— Tasks —
A. According to the issue page on short string serialization, how many bytes of overhead could a 4-element octet sequence need once padding is counted?
B. In the rows, swap "Dismiss" for "Close" across the stretch from the line containing "This screenshot has height=472, width=1200." through the line containing "Go to the Insights". Return only that stretch.

— Text provided —
.....
-
Key: DDSXTY13-16
-
Status: closed
-
Source: Real-Time Innovations ( Dr. Gerardo Pardo-Castellote, Ph.D.)
-
Summary:
XCDR serialization rules for strings and sequences serialize the length as an uint32 ahead of serializing each of the elements.
For short strings and sequences this can be a significant overhead. For example a 4 element sequence of octets would use 4 bytes for the sequence length and 4 bytes for the sequence content. That is 100% overhead. Worse since the serialized uint32 length must be serialized at a 4-byte offset, in some cases 3 additional padding bytes would be required. This would result on 7 bytes of overhead for 4 bytes of payload, or 175% overhead!!
It would be better is short sequences, that is those whose maximum length is less than 255 could be serialized using an uint8 length instead of a uint32. With this the overhead of the previous example would be 1 byte (or 25%).
An additional optimization would be to just serialize the string characters without the terminating NUL since this information is redundant with the length.
This encoding would affect type compatibility in that a "short" sequence would not be compatible with a longer one. This is different from the current situation where string/sequence length would not affect compatibility. With the new encoding short strings would be compatible with each other (regardless of their length) and likewise long strings would also be compatible with each other (regardless of length) as well as compatible with unbounded ones.
So therefore we would need an annotation to indicate we want to serialize it as a short string... Perhaps we could reuse @bit_bound. For example:
struct ShapeType { @bit_bound(8) string<32> color; long x; long y; };
Disadvantage is that the only valid values when applied to strings/sequences would be @bit_bound(8) and @bit_bound(32).
Alternatively we could also a new annotation like @compact, @pack, @short, @small, ...
-
Reported: DDS-XTypes 1.2 — Wed, 17 Jan 2018 11:29 GMT
-
Disposition: Deferred — DDS-XTypes 1.3
-
Disposition Summary:
Defer until we can determine weather the optimization is worth the added complexity
The RTF thinks is is best to wait and see if the need for this kind of optimization is sufficient to justify the added complexity to the user, and the implementation
he concern is that this effectively introduces new sets of incompatible collection types:
"short" strings are now incompatible with regular strings
"short" sequences are incompatible with regular sequences,
and so on.Note that two strings with a maximum length of say 20 would be incompatible if one is defined as a "sort" string and the other not. The one not defined as a "short" string would be compatible with (non-short) strings of any length. The one defined as short with short strings of any length.
This will increase the complexity to the user who must now decide whether their strings (and sequences) should be defined as short or not to save some bytes, but then live with the consequence that it will not be possible to extend them...
-
Updated: Tue, 8 Oct 2019 17:55 GMT
DDSXTY13 — Provide a more efficient serialization for short strings and sequences
- Key: DDSXTY13-16
- OMG Task Force: DDS-XTYPES 1.3 RTF
.....
Items in a dataset listing
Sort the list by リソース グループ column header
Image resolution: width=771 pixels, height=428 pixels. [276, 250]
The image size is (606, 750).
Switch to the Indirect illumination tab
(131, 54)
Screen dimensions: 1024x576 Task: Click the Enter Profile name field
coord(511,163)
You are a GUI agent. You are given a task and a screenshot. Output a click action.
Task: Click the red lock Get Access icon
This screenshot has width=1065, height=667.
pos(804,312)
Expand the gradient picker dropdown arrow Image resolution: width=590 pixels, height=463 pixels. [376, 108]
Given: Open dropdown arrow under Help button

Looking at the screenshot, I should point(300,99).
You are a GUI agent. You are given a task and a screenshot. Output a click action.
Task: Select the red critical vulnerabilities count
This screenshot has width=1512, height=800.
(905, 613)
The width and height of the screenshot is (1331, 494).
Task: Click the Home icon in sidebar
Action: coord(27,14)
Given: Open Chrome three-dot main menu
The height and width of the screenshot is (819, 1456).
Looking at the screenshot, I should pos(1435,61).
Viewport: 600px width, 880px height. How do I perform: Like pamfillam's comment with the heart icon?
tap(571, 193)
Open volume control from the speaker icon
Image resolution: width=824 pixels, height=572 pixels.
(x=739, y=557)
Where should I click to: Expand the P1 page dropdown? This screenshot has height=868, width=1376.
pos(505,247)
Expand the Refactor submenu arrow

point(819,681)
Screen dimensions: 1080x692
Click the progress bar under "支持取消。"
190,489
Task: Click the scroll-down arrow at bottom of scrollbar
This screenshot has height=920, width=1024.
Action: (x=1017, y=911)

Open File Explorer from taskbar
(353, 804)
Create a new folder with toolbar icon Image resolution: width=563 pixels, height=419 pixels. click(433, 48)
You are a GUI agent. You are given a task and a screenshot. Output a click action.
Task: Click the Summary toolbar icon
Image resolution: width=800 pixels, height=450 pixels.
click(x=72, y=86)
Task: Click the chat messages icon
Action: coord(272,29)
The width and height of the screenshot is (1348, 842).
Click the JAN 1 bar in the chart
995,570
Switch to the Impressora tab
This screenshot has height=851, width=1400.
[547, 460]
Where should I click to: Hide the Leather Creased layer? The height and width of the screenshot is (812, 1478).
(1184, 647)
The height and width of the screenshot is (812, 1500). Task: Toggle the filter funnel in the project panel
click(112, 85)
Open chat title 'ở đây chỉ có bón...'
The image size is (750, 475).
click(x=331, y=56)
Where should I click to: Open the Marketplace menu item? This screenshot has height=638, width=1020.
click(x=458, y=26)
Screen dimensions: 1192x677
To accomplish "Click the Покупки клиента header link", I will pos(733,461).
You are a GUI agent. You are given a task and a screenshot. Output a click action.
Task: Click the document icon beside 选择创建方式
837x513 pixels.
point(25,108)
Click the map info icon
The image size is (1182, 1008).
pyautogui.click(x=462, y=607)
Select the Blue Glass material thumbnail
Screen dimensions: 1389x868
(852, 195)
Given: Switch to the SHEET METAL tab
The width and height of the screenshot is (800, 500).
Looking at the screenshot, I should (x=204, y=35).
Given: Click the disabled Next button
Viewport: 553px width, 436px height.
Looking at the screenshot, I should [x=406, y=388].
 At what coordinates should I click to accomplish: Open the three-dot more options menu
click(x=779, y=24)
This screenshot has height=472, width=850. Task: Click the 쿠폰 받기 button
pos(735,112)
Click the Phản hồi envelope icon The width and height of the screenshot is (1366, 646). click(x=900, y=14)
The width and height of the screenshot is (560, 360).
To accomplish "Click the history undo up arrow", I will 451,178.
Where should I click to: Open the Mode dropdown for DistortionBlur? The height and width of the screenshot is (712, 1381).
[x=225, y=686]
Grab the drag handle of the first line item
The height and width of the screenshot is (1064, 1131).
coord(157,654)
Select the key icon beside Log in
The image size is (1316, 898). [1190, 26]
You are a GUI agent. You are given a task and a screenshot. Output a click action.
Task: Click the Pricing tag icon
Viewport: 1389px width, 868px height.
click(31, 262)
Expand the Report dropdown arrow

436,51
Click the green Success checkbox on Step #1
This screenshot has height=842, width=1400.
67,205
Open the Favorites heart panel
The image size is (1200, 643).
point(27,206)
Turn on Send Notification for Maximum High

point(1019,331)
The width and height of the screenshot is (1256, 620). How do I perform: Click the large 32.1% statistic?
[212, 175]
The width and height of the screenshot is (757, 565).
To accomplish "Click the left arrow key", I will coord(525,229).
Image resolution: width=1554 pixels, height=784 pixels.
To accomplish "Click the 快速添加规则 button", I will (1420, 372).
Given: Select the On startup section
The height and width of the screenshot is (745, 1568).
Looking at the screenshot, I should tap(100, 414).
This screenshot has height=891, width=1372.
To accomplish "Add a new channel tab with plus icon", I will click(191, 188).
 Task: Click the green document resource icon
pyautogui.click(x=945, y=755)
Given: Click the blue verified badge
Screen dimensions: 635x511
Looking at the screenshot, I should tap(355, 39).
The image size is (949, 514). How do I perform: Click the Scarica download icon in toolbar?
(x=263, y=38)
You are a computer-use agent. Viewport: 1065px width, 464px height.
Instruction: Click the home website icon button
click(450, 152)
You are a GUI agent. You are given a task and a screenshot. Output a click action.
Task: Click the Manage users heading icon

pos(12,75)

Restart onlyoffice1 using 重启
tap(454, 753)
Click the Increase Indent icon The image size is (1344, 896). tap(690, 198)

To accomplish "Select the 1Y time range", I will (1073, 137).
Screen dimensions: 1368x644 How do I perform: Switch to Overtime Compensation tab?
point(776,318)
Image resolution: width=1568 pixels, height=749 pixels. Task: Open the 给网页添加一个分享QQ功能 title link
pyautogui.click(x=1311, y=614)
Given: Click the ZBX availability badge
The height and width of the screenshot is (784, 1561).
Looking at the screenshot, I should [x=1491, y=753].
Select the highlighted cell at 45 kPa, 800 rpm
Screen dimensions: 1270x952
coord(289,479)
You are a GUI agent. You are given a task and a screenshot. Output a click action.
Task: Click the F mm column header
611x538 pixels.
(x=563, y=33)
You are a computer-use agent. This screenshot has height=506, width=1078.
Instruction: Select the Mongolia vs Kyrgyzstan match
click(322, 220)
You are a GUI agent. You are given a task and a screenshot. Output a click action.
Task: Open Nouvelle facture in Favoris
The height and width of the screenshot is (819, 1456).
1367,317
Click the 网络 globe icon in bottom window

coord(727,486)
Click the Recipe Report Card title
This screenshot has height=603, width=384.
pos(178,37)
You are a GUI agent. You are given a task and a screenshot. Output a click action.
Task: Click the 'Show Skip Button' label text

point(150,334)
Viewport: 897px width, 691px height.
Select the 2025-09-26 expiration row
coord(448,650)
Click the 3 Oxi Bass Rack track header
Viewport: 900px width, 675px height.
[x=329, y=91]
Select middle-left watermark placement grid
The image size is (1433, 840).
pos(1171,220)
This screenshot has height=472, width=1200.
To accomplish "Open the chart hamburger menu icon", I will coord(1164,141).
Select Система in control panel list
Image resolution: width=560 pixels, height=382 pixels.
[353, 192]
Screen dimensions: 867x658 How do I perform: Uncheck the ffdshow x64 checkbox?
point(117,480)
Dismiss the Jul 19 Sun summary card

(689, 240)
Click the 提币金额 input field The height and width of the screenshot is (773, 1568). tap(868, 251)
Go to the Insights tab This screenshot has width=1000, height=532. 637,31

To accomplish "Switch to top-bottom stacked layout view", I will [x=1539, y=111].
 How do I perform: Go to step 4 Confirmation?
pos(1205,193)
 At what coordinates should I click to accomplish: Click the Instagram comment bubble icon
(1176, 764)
.....
— Solutions to the tasks —
A. 7 bytes of overhead for 4 bytes of payload, or 175%.

B.
This screenshot has height=472, width=1200.
To accomplish "Open the chart hamburger menu icon", I will coord(1164,141).
Select Система in control panel list
Image resolution: width=560 pixels, height=382 pixels.
[353, 192]
Screen dimensions: 867x658 How do I perform: Uncheck the ffdshow x64 checkbox?
point(117,480)
Close the Jul 19 Sun summary card

(689, 240)
Click the 提币金额 input field The height and width of the screenshot is (773, 1568). tap(868, 251)
Go to the Insights tab This screenshot has width=1000, height=532. 637,31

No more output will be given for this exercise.